## Instructions for the task:
Rewrite the material below, changing "avatar circle" to "profile icon" wherever it appears and leaving everything else as it is.

## Records for this task:
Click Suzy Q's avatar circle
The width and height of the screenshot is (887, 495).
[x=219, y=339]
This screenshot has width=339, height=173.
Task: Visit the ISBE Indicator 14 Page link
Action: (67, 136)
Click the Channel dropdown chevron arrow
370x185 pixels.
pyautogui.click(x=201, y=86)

## Right answer:
Click Suzy Q's profile icon
The width and height of the screenshot is (887, 495).
[x=219, y=339]
This screenshot has width=339, height=173.
Task: Visit the ISBE Indicator 14 Page link
Action: (67, 136)
Click the Channel dropdown chevron arrow
370x185 pixels.
pyautogui.click(x=201, y=86)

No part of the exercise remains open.